● Selection
--- begin ---

Add NLP-specific metrics
@mattdangerw and the keras-nlp team:
For standard classification metrics (AUC, F1, Precision, Recall, Accuracy, etc.), keras.metrics can be used. But there are several NLP-specific metrics which can be implemented here, i.e., we can expose native APIs for these metrics.
I would like to take this up. I can start with the popular ones first and open PRs. Let me know if this is something the team is looking to add!
I've listed a few metrics (this list is, by no means, comprehensive):
-
Perplexity
-
ROUGE paper Pretty standard metric for text generation. We can implement all variations: ROUGE-N, ROUGE-L, ROUGE-W, etc.
-
BLEU paper Another standard text generation metric. Note: We can also implement SacreBleu.
-
Character Error Rate, Word Error Rate, etc. paper
-
Pearson Coefficient and Spearman Coefficient Looks like
keras.metricsdoes not have these two metrics. They are not NLP-specific metrics...so, maybe, implementing them in Keras is better than implementing them here.

--- end ---

● Data provided
--- begin ---

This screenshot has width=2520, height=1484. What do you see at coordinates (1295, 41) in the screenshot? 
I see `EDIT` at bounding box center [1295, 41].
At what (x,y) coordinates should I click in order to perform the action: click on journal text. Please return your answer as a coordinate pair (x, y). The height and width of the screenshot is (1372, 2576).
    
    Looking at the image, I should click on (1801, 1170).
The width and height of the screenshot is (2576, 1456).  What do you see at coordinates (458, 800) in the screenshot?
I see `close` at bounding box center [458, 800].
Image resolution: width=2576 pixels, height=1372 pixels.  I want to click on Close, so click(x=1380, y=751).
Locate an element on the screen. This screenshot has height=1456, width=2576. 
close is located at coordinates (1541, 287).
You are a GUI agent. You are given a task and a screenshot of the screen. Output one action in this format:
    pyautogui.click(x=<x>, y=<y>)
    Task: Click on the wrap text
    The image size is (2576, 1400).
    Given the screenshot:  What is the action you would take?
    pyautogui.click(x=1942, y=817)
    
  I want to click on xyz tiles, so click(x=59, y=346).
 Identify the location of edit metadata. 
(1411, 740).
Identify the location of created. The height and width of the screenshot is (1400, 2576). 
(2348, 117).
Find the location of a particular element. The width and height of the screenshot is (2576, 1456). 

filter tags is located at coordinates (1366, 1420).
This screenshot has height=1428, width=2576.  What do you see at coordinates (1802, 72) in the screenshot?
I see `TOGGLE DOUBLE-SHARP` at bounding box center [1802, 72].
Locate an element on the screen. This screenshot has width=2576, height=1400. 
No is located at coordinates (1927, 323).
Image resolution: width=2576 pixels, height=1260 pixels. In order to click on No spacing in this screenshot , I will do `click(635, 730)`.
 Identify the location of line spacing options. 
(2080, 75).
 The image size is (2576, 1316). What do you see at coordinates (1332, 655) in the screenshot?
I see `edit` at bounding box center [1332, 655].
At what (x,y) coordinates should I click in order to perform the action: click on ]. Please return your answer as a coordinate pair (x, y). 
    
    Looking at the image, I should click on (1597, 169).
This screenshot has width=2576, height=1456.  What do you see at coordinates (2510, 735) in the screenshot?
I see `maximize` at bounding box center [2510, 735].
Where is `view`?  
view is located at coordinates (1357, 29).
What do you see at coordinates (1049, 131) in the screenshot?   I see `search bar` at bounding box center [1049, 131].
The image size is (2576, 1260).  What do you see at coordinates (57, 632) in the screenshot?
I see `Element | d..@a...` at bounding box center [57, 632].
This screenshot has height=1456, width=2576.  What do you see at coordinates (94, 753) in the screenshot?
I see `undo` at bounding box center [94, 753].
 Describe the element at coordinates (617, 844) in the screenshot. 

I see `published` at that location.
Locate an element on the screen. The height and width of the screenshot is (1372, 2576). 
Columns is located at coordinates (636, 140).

--- end ---

● What is needed
Print everything in the NLP metrics proposal from "I would like" down to "ROUGE-L, ROUGE-W, etc.", word for word. These records were taken from a different source than the text above.

● Answer for this exercise
I would like to take this up. I can start with the popular ones first and open PRs. Let me know if this is something the team is looking to add!
I've listed a few metrics (this list is, by no means, comprehensive):
-
Perplexity
-
ROUGE paper Pretty standard metric for text generation. We can implement all variations: ROUGE-N, ROUGE-L, ROUGE-W, etc.